Oppo Digital Inc.
- Type: Subsidiary
- Industry: Consumer electronics
- Founded: 2004; 22 years ago
- Founders: Chen Mingyong (陈明永)
- Headquarters: Menlo Park, California, United States
- Area served: Worldwide
- Products: Headphones, Blu-ray players
- Parent: Oppo
- Website: www.oppodigital.com

= Oppo Digital =

Division of Oppo

OPPO Digital Inc. (OPPO影音) is an overseas division of Chinese multinational electronics company Oppo.

Established in 2004 in Menlo Park, California, it conducted all of its sales online. OPPO Digital offered audio and video equipment, including Blu-ray Disc players and personal audio products such as headphones.

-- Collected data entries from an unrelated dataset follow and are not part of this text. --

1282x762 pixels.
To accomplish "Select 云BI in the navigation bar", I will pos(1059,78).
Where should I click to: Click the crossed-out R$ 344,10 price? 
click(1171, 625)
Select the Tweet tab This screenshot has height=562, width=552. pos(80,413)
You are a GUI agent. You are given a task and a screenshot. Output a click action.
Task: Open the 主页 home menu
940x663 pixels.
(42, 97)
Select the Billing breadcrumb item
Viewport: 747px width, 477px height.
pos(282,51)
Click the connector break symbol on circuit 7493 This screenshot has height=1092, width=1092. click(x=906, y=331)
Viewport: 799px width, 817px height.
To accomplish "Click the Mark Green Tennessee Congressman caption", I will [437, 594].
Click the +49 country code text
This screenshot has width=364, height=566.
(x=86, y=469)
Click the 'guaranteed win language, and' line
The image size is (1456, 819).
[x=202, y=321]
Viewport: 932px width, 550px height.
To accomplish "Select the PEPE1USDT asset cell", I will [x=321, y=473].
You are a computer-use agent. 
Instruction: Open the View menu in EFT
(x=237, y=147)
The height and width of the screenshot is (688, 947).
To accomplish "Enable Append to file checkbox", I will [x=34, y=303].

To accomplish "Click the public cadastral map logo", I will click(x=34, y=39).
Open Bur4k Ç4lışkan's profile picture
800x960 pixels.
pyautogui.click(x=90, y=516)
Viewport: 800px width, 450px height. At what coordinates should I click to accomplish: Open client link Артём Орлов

In April 2018, OPPO Digital announced they were stopping production and development of new products but would continue to support existing customers.

== Products ==
In 2007 and 2008, OPPO introduced the DV-980H and DV-983H, DVD-to-1080p upconversion, multi-format players.

In 2009, OPPO introduced a "universal" Blu-ray player, BDP-83, compatible with DVD-Audio and Super Audio CD formats. The unit included a video decoder from MediaTek and a video processing chip from Anchor Bay Technologies.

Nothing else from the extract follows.